Creating Enhanced Podcasts: Include Slides and More!

This excellent HOWTO on the MAKE blog is a great HOWTO on creating enhanced podcasts for iTunes 4.9 and iPod Color. There are some potential uses here in a lot of areas in the education arena. Think lectures with slides and links to notes. Biggest drawback right now: tools to create these are Mac only:(

MAKE: Blog: HOW TO make Enhanced Podcasts (images, links and more with audio)
Apple’s new iTunes 4.9, iPod color, allows you to view (and listen to) “enhanced podcasts” these are audio files that can have slideshows, URLs and some cool features we have discovered. Apple’s included documents and a Wiki was all I needed to make our MAKE enhanced podcasts, but I also wrote a how-to. Here’s how to get, make and all you need to know about enhanced podcasts! As a bonus, we put together some fun ideas we think many might use…

Make a desktop trebuchet

MAKE: Blog: Make a desktop trebuchet
By using popsicle sticks and some glue you can build yourself a clever little trebuchet. This is a good replacement for the one made out of paper that has vanished from the Internet. You will need 18 sticks for the frame sides.

Needs to work this into next year’s conference.

Scribe Adds Word Processing Features to Web Forms

This is one cool extension for FireFox and another reason to move IE. Be sure to check out Scribe’s features.

MAKE: Blog: Word processing in web forms
Scribe adds Word Processor like functionality to web forms, including opening and saving form entries as files. Open and save form entries as files. Quickly save to a local file as you type. Never lose a post again due to your internet connection being dropped or laptop battery going out.

Am I Fundable?

Slashdot | OSS Funding through Fundable
“FredCK, developer of the popular FCKEditor, recently raised $600 from supporters through Fundable to port his open source HTML editor to Safari. Fundable is a new site that lets groups of people pool money for specific purposes, like software features. Unlike generic donation dropboxes (such as PayPal buttons), if a group’s targeted collection isn’t reached after 2 or 4 weeks, everyone gets a complete refund.”

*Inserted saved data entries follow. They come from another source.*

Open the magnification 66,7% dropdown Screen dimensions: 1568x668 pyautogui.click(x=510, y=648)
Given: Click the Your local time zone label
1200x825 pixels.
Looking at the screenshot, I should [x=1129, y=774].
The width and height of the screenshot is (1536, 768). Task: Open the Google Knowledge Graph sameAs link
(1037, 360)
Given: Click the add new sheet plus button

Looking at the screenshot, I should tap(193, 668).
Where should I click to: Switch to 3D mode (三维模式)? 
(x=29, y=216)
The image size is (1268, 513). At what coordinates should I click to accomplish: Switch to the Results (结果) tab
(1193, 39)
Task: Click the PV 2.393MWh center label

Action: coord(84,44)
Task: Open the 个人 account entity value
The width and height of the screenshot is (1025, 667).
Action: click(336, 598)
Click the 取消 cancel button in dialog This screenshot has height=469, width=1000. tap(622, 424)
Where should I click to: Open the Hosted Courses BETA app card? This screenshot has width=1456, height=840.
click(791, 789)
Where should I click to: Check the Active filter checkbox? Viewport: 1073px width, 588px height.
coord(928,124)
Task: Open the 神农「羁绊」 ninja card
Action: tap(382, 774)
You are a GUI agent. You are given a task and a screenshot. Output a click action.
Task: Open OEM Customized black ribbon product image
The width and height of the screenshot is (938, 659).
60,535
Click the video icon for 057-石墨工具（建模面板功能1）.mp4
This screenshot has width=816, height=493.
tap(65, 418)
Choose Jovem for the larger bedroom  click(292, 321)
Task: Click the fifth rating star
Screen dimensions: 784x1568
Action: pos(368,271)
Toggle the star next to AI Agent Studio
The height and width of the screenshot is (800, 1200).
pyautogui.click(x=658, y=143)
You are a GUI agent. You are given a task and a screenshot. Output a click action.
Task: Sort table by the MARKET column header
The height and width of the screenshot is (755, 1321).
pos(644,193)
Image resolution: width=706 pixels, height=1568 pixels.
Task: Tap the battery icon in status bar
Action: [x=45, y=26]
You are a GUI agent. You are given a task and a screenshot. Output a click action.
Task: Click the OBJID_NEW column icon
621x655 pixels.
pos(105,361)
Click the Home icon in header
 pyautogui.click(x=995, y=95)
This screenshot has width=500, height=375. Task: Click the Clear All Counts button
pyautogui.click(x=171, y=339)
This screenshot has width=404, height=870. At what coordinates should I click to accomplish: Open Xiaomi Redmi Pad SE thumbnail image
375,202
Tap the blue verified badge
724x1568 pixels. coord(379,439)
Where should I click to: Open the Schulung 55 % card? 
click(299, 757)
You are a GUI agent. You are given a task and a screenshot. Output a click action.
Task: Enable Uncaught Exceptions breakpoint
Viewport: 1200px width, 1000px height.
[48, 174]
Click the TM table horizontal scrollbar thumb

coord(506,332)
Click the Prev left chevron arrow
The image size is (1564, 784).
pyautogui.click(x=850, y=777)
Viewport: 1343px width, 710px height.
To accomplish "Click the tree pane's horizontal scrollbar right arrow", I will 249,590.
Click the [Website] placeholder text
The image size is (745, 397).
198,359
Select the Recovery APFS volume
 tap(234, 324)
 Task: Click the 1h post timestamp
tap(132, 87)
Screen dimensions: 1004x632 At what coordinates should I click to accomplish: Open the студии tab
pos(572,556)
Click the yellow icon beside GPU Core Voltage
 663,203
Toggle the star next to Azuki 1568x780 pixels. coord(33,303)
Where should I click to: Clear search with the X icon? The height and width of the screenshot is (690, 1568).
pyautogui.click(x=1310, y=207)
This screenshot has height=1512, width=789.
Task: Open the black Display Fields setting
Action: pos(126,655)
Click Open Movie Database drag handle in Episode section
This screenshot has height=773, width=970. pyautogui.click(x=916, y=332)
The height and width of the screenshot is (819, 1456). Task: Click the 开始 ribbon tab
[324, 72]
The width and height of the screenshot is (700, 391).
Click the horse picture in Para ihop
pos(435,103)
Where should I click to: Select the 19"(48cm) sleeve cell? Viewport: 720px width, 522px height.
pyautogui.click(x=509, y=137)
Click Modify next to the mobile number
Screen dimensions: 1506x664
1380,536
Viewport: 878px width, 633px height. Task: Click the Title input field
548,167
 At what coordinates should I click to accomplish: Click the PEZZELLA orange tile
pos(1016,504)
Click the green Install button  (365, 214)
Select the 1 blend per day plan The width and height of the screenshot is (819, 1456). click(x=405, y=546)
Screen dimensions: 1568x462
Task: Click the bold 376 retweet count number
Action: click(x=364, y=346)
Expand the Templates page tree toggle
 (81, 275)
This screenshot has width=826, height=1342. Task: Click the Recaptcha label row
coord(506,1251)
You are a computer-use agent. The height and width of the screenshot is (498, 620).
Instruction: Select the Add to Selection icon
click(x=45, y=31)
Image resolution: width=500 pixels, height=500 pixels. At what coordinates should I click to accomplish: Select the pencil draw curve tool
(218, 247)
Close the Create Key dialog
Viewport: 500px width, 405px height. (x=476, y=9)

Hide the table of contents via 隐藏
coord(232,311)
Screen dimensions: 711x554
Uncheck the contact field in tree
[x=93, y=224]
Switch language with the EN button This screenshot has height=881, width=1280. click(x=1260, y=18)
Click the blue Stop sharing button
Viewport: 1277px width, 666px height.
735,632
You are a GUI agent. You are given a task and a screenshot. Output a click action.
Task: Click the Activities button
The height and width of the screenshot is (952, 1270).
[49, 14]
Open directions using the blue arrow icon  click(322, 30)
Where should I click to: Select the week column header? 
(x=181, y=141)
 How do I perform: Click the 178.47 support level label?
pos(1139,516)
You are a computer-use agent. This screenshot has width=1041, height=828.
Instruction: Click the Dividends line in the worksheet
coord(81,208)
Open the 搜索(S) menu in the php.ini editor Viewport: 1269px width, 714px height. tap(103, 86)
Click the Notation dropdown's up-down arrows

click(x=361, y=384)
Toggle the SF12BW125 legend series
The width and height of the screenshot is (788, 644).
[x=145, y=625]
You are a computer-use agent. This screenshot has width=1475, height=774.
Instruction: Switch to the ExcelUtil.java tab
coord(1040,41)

Maybe I’ll use this help fund some of my innovations

Graphic Maps of Apache Logs

freshmeat.net: Project details for Apache2GDL
Apache2GDL is a Perl script that parses an Apache log file and generates a directed graph of visitors’ movement in GDL format for visualization with aiSee. It also allows you to pipe the graph directly through aiSee and get a mapped SVG or PNG image of the layout. The generated images help you find out how people actually browse your site — which paths they take to get from page A to page B, which paths are more popular than others, which pages get the most hits, and whether there are one-way paths and dead-end pages.

New OpenKiosk Release

freshmeat.net: Project details for OpenKiosk
This version features major enhancements to both the clients and server module of the system. One of the key features is the introduction of the Kiosk-Mode User Interface. Other features include membership support, delegation of configuration access to operators, restricting prepaid and member access to a particular workgroup, remote viewing of site status using a Web browser, remote reporting, detailed reports, and more.

P2P RSS

Hell of an idea. You get filing sharing through an RSS feed. Add files to the folder, links show up in the feed, an aggregator/reader d/l’s the files. Neat, clean, fast. Of course Box.net costs money and is likely to go the way of other online storage schemes. But the idea is sound. It could use more security and encryption too.

MAKE: Blog: RSS feeds to online storage…
Box.net’s filefeed lets people easily subscribe to your shared files through any web or software-based RSS reader (including firefox, my.yahoo, newsgater, feedster, and more). Distributing files through filefeed is easy: just add a file to one of your Box.net shared folders and all of the subscribers will instantly receive a link to that new file. Imagine the possibilities… share documents with your blog’s readers, send brochures to clients, syndicate recent photos automatically to friends and family, or simply use RSS to sync up your web folder with another location.